We pick up the game trail again, diving off back into the woods, heading toward the state parkland. We walk mostly uphill for another hour, CJ’s mass beginning to hang heavy off his wide frame, until we approach another clearing. Quinn slows us down and tells us to be careful. We move off the trail and he tells us to watch for traps.

We pause yards from the clearing but I can see row after row of a strange plant I’ve never seen before. Each has long, spiky, droopy leaves and lumpy, fuzzy parts on top.

Quinn kneels down, so we do too. His face is wild and he seems a little nervous. He isn’t supposed to know this exists. We have made this trip now because his brother, who is older and drives a truck with really big wheels, is out of town. Still crouching, Quinn moves closer, holding his palm out, signalling us to stay back.

A male voice echoes from what sounds like far away, and then the plants right in front of us move and a large bald man with a goatee and a black vest emerges. Quinn pushes himself against a tree and CJ and I follow suit. The man doesn’t seem to see us. Almost absently, he pulls one of the plants out of the ground and rests his shotgun on his shoulder. His trigger arm is covered in tattoos.

Quinn raises his rifle and sights the man, who, after surveying the meadow, yells “Clear!” And turns back around. The last thing I see before he slips back into the rows is a patch on his back that reads “Sheriff.”

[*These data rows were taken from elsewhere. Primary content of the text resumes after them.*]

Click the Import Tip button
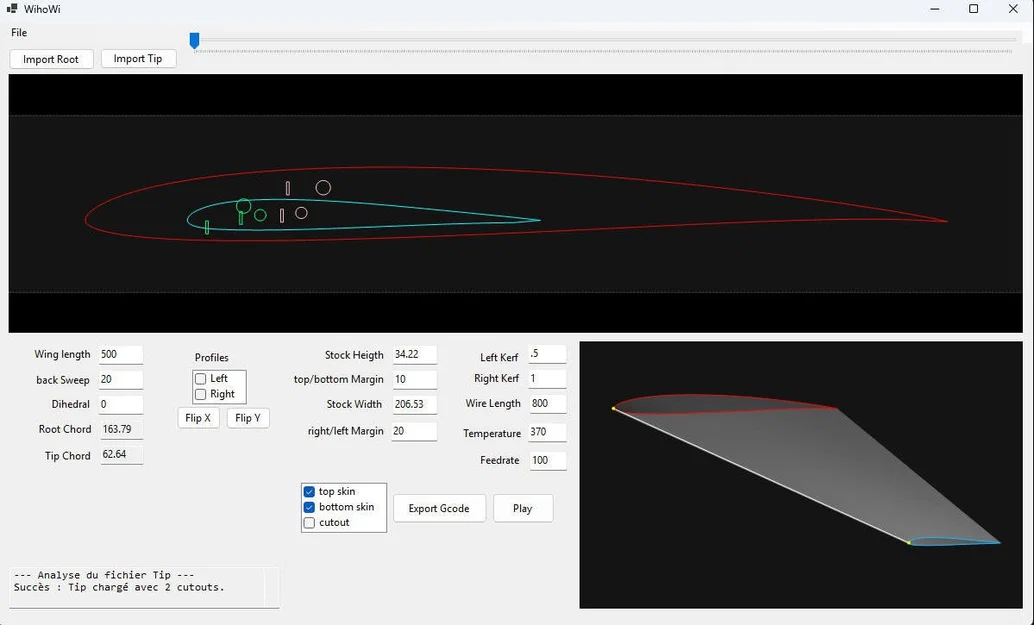The image size is (1034, 625). [x=138, y=58]
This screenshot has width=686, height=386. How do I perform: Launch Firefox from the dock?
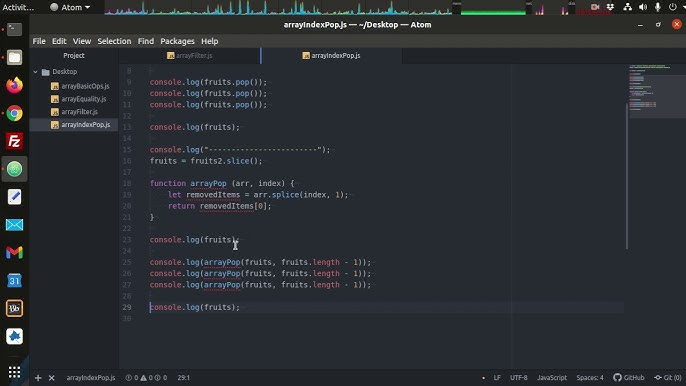click(14, 85)
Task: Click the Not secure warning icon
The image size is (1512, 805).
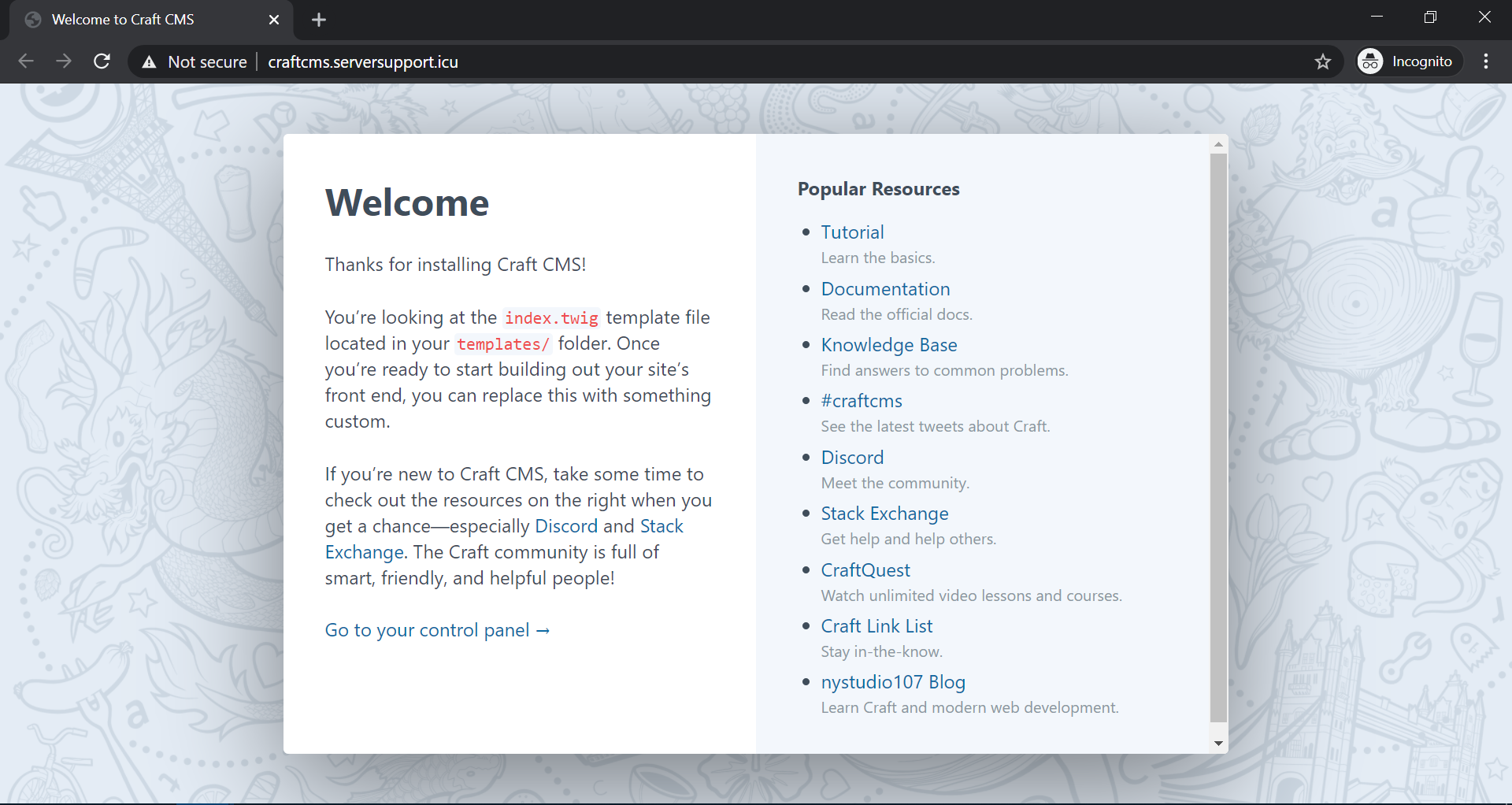Action: (149, 62)
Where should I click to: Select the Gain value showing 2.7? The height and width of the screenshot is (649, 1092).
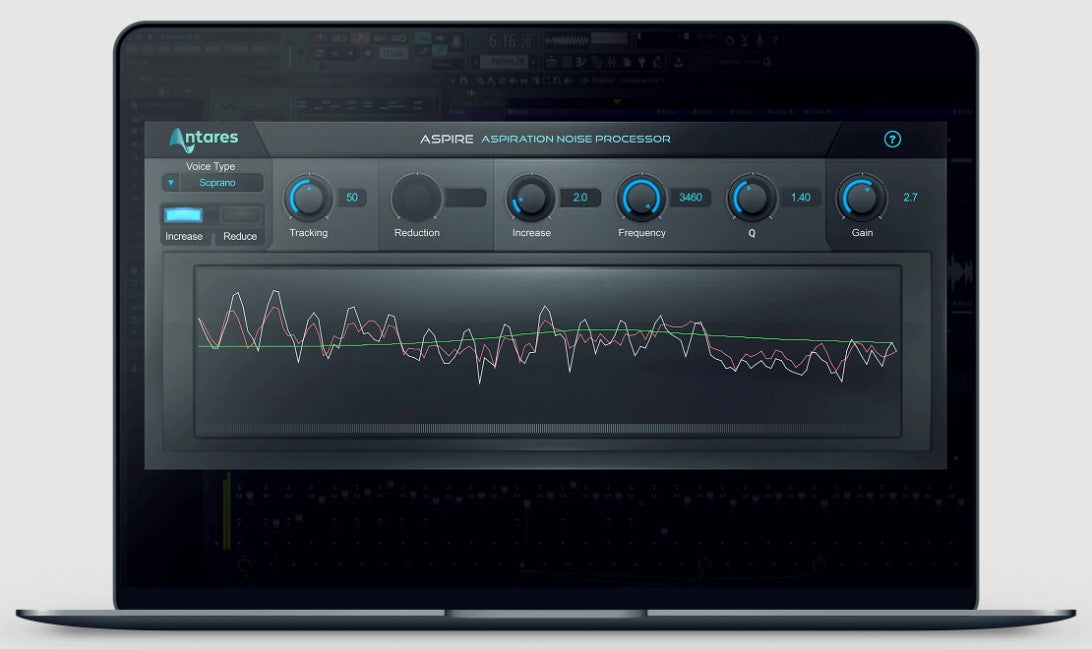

A twig snaps behind us. My head floods, hair raises, and the world seems to slow down. Quinn spins, the barrel of the rifle tracing a line that sweeps across my face. I drop and turn too, landing splay-legged, my rifle aground. I expect to see another large man, but it’s just CJ’s head, disappearing into the trees, running the wrong way.

• • •  

We run too, as hard as I have ever run, back down the trail and past the lake. We carry the guns openly and people look but we’re past and I can’t tell how they react. We reach Quinn’s house and run in through the back door all the way to the front foyer, which is also the waiting area for Quinn’s father’s medical practice. I prop my rifle between the balusters in the stairway and slump next to it. Quinn just drops his. I’m gasping and watching him closely. He turns and I expect fear on his face, but what I see is more like elation. The door to the exam room opens and Quinn’s father walks out, reading a chart. “I’ll let you get dressed and I’ll be right back,” he says to whomever is in the room. Quinn runs to him and grabs his arm and starts telling him the whole story. The guns, the bag, the lake, the farm, the cops. The man doesn’t look up from the chart until the very end.

“Hi boys,” he says, resting his hand on his son’s head, “having fun?” The hand shakes a little, and I notice dark spots and raised veins. Quinn is silent for a long time, looking past his father. In a different tone, he says, “yeah.”

The man’s attention is back to the chart. “That’s good,” he says, then knocks on the exam room door and, after a moment, heads back in.

Quinn sits on the stairs. I can’t see him from where I am, but I feel his sadness. I wait for a long time, then stand and walk around to the foot of the stairs. Quinn’s hands are on the stair treads by his feet and his head hangs almost to his knees.

I don’t know what to say, so I just say, “I’m sorry Quinn.”

I see his body tense, coiling the way it does on the playground before he explodes off down the field. I think my words have helped and he’s going to jump up and we’ll be onto the next thing, but instead he moves straight for me, so quickly I almost don’t realize it’s happening.

The last thing I notice is that the hand of his throwing arm is a fist.

• • •  

I awake in the exam room. My mother is there, somehow. She cradles me in her arms. My head swims and one of my eyes is blurry and doesn’t focus. I ask my mother what happened and she tells me to just be still. She takes a white cloth to my head and it comes away red. I ask her again.

After a moment, she says, “Honey, Quinn is a sad boy. This has nothing to do with you.”

She tells me to close my eyes and I do. She rocks me until I fall asleep. In my dreams I ask Quinn why he did what he did, but he doesn’t answer.